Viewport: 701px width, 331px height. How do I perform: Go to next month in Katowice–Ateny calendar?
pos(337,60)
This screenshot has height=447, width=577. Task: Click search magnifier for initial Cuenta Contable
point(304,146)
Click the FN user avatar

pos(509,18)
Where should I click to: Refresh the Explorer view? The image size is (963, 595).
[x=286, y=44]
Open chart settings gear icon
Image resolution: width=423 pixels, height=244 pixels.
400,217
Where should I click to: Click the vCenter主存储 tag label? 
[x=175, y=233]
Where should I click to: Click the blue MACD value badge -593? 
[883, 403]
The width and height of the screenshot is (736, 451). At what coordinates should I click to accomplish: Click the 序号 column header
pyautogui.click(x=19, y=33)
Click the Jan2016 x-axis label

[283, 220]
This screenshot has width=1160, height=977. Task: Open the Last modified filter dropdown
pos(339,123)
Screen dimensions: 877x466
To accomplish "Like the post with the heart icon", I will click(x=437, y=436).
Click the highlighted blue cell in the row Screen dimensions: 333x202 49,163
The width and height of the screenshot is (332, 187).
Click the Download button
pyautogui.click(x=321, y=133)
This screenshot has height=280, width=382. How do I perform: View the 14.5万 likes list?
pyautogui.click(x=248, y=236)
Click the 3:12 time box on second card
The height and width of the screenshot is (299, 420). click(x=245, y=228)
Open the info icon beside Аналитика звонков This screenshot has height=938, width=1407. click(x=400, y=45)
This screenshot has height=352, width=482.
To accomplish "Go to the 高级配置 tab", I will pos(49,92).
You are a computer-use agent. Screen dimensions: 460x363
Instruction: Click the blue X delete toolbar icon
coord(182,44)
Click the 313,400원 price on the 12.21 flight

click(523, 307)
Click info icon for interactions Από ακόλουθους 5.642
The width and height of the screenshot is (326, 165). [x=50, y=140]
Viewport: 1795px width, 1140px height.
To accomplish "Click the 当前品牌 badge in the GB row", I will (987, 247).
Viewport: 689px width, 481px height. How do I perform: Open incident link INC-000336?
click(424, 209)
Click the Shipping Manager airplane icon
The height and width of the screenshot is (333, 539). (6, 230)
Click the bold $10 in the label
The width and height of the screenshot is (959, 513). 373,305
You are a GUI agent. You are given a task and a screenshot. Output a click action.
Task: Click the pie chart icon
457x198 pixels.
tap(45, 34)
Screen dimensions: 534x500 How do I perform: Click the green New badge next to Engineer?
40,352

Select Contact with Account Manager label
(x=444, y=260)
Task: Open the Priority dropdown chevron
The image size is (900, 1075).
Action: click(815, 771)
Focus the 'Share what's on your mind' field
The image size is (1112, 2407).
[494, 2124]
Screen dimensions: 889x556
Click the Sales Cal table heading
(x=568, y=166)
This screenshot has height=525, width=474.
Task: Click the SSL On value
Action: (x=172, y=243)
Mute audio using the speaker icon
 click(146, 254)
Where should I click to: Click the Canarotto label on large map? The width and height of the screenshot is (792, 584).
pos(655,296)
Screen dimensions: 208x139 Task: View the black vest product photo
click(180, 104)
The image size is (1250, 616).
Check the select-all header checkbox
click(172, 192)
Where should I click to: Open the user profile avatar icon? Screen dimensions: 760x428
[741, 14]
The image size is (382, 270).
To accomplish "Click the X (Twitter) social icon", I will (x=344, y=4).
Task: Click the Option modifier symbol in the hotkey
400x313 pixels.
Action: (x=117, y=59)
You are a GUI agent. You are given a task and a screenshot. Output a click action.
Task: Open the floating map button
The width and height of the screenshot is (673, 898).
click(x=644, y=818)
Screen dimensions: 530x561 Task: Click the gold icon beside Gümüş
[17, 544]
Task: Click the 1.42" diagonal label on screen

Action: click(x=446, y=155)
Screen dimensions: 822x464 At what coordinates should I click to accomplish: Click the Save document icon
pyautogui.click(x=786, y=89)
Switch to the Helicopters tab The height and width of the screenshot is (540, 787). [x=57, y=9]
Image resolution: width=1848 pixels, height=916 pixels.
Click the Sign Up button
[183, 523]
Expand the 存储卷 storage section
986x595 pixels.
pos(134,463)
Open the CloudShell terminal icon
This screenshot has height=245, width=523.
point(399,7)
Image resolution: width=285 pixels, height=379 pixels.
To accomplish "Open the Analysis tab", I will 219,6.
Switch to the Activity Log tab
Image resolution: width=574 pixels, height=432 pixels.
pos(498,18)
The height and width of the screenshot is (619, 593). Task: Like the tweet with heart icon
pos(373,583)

++++++++++++++++++++

Transcribe the whole listing with nothing added or left out.

Viewport: 701px width, 331px height. How do I perform: Go to next month in Katowice–Ateny calendar?
pos(337,60)
This screenshot has height=447, width=577. Task: Click search magnifier for initial Cuenta Contable
point(304,146)
Click the FN user avatar

pos(509,18)
Where should I click to: Refresh the Explorer view? The image size is (963, 595).
[x=286, y=44]
Open chart settings gear icon
Image resolution: width=423 pixels, height=244 pixels.
400,217
Where should I click to: Click the vCenter主存储 tag label? 
[x=175, y=233]
Where should I click to: Click the blue MACD value badge -593? 
[883, 403]
The width and height of the screenshot is (736, 451). At what coordinates should I click to accomplish: Click the 序号 column header
pyautogui.click(x=19, y=33)
Click the Jan2016 x-axis label

[283, 220]
This screenshot has width=1160, height=977. Task: Open the Last modified filter dropdown
pos(339,123)
Screen dimensions: 877x466
To accomplish "Like the post with the heart icon", I will click(x=437, y=436).
Click the highlighted blue cell in the row Screen dimensions: 333x202 49,163
The width and height of the screenshot is (332, 187).
Click the Download button
pyautogui.click(x=321, y=133)
This screenshot has height=280, width=382. How do I perform: View the 14.5万 likes list?
pyautogui.click(x=248, y=236)
Click the 3:12 time box on second card
The height and width of the screenshot is (299, 420). click(x=245, y=228)
Open the info icon beside Аналитика звонков This screenshot has height=938, width=1407. click(x=400, y=45)
This screenshot has height=352, width=482.
To accomplish "Go to the 高级配置 tab", I will pos(49,92).
You are a computer-use agent. Screen dimensions: 460x363
Instruction: Click the blue X delete toolbar icon
coord(182,44)
Click the 313,400원 price on the 12.21 flight

click(523, 307)
Click info icon for interactions Από ακόλουθους 5.642
The width and height of the screenshot is (326, 165). [x=50, y=140]
Viewport: 1795px width, 1140px height.
To accomplish "Click the 当前品牌 badge in the GB row", I will (987, 247).
Viewport: 689px width, 481px height. How do I perform: Open incident link INC-000336?
click(424, 209)
Click the Shipping Manager airplane icon
The height and width of the screenshot is (333, 539). (6, 230)
Click the bold $10 in the label
The width and height of the screenshot is (959, 513). 373,305
You are a GUI agent. You are given a task and a screenshot. Output a click action.
Task: Click the pie chart icon
457x198 pixels.
tap(45, 34)
Screen dimensions: 534x500 How do I perform: Click the green New badge next to Engineer?
40,352

Select Contact with Account Manager label
(x=444, y=260)
Task: Open the Priority dropdown chevron
The image size is (900, 1075).
Action: click(815, 771)
Focus the 'Share what's on your mind' field
The image size is (1112, 2407).
[494, 2124]
Screen dimensions: 889x556
Click the Sales Cal table heading
(x=568, y=166)
This screenshot has height=525, width=474.
Task: Click the SSL On value
Action: (x=172, y=243)
Mute audio using the speaker icon
 click(146, 254)
Where should I click to: Click the Canarotto label on large map? The width and height of the screenshot is (792, 584).
pos(655,296)
Screen dimensions: 208x139 Task: View the black vest product photo
click(180, 104)
The image size is (1250, 616).
Check the select-all header checkbox
click(172, 192)
Where should I click to: Open the user profile avatar icon? Screen dimensions: 760x428
[741, 14]
The image size is (382, 270).
To accomplish "Click the X (Twitter) social icon", I will (x=344, y=4).
Task: Click the Option modifier symbol in the hotkey
400x313 pixels.
Action: (x=117, y=59)
You are a GUI agent. You are given a task and a screenshot. Output a click action.
Task: Open the floating map button
The width and height of the screenshot is (673, 898).
click(x=644, y=818)
Screen dimensions: 530x561 Task: Click the gold icon beside Gümüş
[17, 544]
Task: Click the 1.42" diagonal label on screen

Action: click(x=446, y=155)
Screen dimensions: 822x464 At what coordinates should I click to accomplish: Click the Save document icon
pyautogui.click(x=786, y=89)
Switch to the Helicopters tab The height and width of the screenshot is (540, 787). [x=57, y=9]
Image resolution: width=1848 pixels, height=916 pixels.
Click the Sign Up button
[183, 523]
Expand the 存储卷 storage section
986x595 pixels.
pos(134,463)
Open the CloudShell terminal icon
This screenshot has height=245, width=523.
point(399,7)
Image resolution: width=285 pixels, height=379 pixels.
To accomplish "Open the Analysis tab", I will 219,6.
Switch to the Activity Log tab
Image resolution: width=574 pixels, height=432 pixels.
pos(498,18)
The height and width of the screenshot is (619, 593). Task: Like the tweet with heart icon
pos(373,583)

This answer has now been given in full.